- [Data shown]
* START *
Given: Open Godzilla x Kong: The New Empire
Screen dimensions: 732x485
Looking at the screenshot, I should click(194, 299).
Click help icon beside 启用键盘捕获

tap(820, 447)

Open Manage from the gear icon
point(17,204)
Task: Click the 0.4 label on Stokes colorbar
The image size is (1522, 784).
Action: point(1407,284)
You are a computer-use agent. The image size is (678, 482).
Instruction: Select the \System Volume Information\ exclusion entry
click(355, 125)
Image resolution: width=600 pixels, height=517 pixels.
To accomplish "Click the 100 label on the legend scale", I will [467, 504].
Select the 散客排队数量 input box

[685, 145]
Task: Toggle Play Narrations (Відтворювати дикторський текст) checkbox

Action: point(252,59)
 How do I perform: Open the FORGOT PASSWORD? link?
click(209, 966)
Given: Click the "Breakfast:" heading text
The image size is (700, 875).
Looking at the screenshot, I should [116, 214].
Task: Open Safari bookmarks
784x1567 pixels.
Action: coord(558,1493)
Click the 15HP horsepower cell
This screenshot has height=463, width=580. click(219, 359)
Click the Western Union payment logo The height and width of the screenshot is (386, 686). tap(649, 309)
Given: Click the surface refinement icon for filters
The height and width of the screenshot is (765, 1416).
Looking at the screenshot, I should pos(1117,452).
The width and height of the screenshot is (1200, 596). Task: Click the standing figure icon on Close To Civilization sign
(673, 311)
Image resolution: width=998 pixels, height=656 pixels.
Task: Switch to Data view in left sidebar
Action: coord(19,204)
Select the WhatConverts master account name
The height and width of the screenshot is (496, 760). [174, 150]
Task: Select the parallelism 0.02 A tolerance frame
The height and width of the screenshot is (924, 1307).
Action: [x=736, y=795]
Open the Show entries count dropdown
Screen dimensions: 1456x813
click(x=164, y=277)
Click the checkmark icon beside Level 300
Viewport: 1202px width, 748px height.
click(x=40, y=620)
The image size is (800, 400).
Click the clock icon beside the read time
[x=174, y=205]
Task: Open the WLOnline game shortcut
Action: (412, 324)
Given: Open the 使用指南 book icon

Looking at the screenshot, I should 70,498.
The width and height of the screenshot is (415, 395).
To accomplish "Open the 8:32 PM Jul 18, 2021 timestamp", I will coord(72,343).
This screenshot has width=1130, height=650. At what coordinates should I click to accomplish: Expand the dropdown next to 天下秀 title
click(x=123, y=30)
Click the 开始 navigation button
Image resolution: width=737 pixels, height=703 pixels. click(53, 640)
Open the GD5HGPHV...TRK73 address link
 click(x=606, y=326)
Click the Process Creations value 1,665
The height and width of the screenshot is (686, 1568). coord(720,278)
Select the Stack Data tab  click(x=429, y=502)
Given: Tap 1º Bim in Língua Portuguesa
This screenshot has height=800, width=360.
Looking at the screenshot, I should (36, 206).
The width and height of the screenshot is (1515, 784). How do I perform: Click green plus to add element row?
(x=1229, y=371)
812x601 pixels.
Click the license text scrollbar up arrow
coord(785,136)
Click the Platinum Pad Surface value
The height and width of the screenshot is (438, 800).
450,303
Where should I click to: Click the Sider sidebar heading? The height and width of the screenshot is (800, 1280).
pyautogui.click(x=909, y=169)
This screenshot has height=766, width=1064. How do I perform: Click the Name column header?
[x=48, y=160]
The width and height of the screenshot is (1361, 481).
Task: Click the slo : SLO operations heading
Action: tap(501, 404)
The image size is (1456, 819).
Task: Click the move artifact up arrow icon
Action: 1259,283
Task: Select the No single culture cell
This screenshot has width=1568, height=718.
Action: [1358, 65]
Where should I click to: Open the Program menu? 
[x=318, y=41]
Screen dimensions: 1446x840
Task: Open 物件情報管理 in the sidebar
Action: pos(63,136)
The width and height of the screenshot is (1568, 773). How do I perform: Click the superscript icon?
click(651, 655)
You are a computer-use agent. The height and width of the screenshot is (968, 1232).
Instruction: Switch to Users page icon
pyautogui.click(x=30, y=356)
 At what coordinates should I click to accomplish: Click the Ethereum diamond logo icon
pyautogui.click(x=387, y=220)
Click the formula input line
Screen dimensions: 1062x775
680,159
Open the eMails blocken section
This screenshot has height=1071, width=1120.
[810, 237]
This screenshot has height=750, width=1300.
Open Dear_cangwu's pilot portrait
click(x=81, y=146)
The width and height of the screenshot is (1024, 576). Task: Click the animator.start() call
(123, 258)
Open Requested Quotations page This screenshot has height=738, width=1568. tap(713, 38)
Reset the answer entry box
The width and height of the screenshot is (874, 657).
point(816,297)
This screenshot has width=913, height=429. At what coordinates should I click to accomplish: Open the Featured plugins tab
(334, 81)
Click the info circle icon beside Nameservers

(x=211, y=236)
* END *
Print every line of the records above again without any changes.

- [Solution below]
Given: Open Godzilla x Kong: The New Empire
Screen dimensions: 732x485
Looking at the screenshot, I should click(194, 299).
Click help icon beside 启用键盘捕获

tap(820, 447)

Open Manage from the gear icon
point(17,204)
Task: Click the 0.4 label on Stokes colorbar
The image size is (1522, 784).
Action: point(1407,284)
You are a computer-use agent. The image size is (678, 482).
Instruction: Select the \System Volume Information\ exclusion entry
click(355, 125)
Image resolution: width=600 pixels, height=517 pixels.
To accomplish "Click the 100 label on the legend scale", I will [467, 504].
Select the 散客排队数量 input box

[685, 145]
Task: Toggle Play Narrations (Відтворювати дикторський текст) checkbox

Action: point(252,59)
 How do I perform: Open the FORGOT PASSWORD? link?
click(209, 966)
Given: Click the "Breakfast:" heading text
The image size is (700, 875).
Looking at the screenshot, I should [116, 214].
Task: Open Safari bookmarks
784x1567 pixels.
Action: coord(558,1493)
Click the 15HP horsepower cell
This screenshot has height=463, width=580. click(219, 359)
Click the Western Union payment logo The height and width of the screenshot is (386, 686). tap(649, 309)
Given: Click the surface refinement icon for filters
The height and width of the screenshot is (765, 1416).
Looking at the screenshot, I should pos(1117,452).
The width and height of the screenshot is (1200, 596). Task: Click the standing figure icon on Close To Civilization sign
(673, 311)
Image resolution: width=998 pixels, height=656 pixels.
Task: Switch to Data view in left sidebar
Action: coord(19,204)
Select the WhatConverts master account name
The height and width of the screenshot is (496, 760). [174, 150]
Task: Select the parallelism 0.02 A tolerance frame
The height and width of the screenshot is (924, 1307).
Action: [x=736, y=795]
Open the Show entries count dropdown
Screen dimensions: 1456x813
click(x=164, y=277)
Click the checkmark icon beside Level 300
Viewport: 1202px width, 748px height.
click(x=40, y=620)
The image size is (800, 400).
Click the clock icon beside the read time
[x=174, y=205]
Task: Open the WLOnline game shortcut
Action: (412, 324)
Given: Open the 使用指南 book icon

Looking at the screenshot, I should 70,498.
The width and height of the screenshot is (415, 395).
To accomplish "Open the 8:32 PM Jul 18, 2021 timestamp", I will coord(72,343).
This screenshot has width=1130, height=650. At what coordinates should I click to accomplish: Expand the dropdown next to 天下秀 title
click(x=123, y=30)
Click the 开始 navigation button
Image resolution: width=737 pixels, height=703 pixels. click(53, 640)
Open the GD5HGPHV...TRK73 address link
 click(x=606, y=326)
Click the Process Creations value 1,665
The height and width of the screenshot is (686, 1568). coord(720,278)
Select the Stack Data tab  click(x=429, y=502)
Given: Tap 1º Bim in Língua Portuguesa
This screenshot has height=800, width=360.
Looking at the screenshot, I should (36, 206).
The width and height of the screenshot is (1515, 784). How do I perform: Click green plus to add element row?
(x=1229, y=371)
812x601 pixels.
Click the license text scrollbar up arrow
coord(785,136)
Click the Platinum Pad Surface value
The height and width of the screenshot is (438, 800).
450,303
Where should I click to: Click the Sider sidebar heading? The height and width of the screenshot is (800, 1280).
pyautogui.click(x=909, y=169)
This screenshot has height=766, width=1064. How do I perform: Click the Name column header?
[x=48, y=160]
The width and height of the screenshot is (1361, 481).
Task: Click the slo : SLO operations heading
Action: tap(501, 404)
The image size is (1456, 819).
Task: Click the move artifact up arrow icon
Action: 1259,283
Task: Select the No single culture cell
This screenshot has width=1568, height=718.
Action: [1358, 65]
Where should I click to: Open the Program menu? 
[x=318, y=41]
Screen dimensions: 1446x840
Task: Open 物件情報管理 in the sidebar
Action: pos(63,136)
The width and height of the screenshot is (1568, 773). How do I perform: Click the superscript icon?
click(651, 655)
You are a computer-use agent. The height and width of the screenshot is (968, 1232).
Instruction: Switch to Users page icon
pyautogui.click(x=30, y=356)
 At what coordinates should I click to accomplish: Click the Ethereum diamond logo icon
pyautogui.click(x=387, y=220)
Click the formula input line
Screen dimensions: 1062x775
680,159
Open the eMails blocken section
This screenshot has height=1071, width=1120.
[810, 237]
This screenshot has height=750, width=1300.
Open Dear_cangwu's pilot portrait
click(x=81, y=146)
The width and height of the screenshot is (1024, 576). Task: Click the animator.start() call
(123, 258)
Open Requested Quotations page This screenshot has height=738, width=1568. tap(713, 38)
Reset the answer entry box
The width and height of the screenshot is (874, 657).
point(816,297)
This screenshot has width=913, height=429. At what coordinates should I click to accomplish: Open the Featured plugins tab
(334, 81)
Click the info circle icon beside Nameservers

(x=211, y=236)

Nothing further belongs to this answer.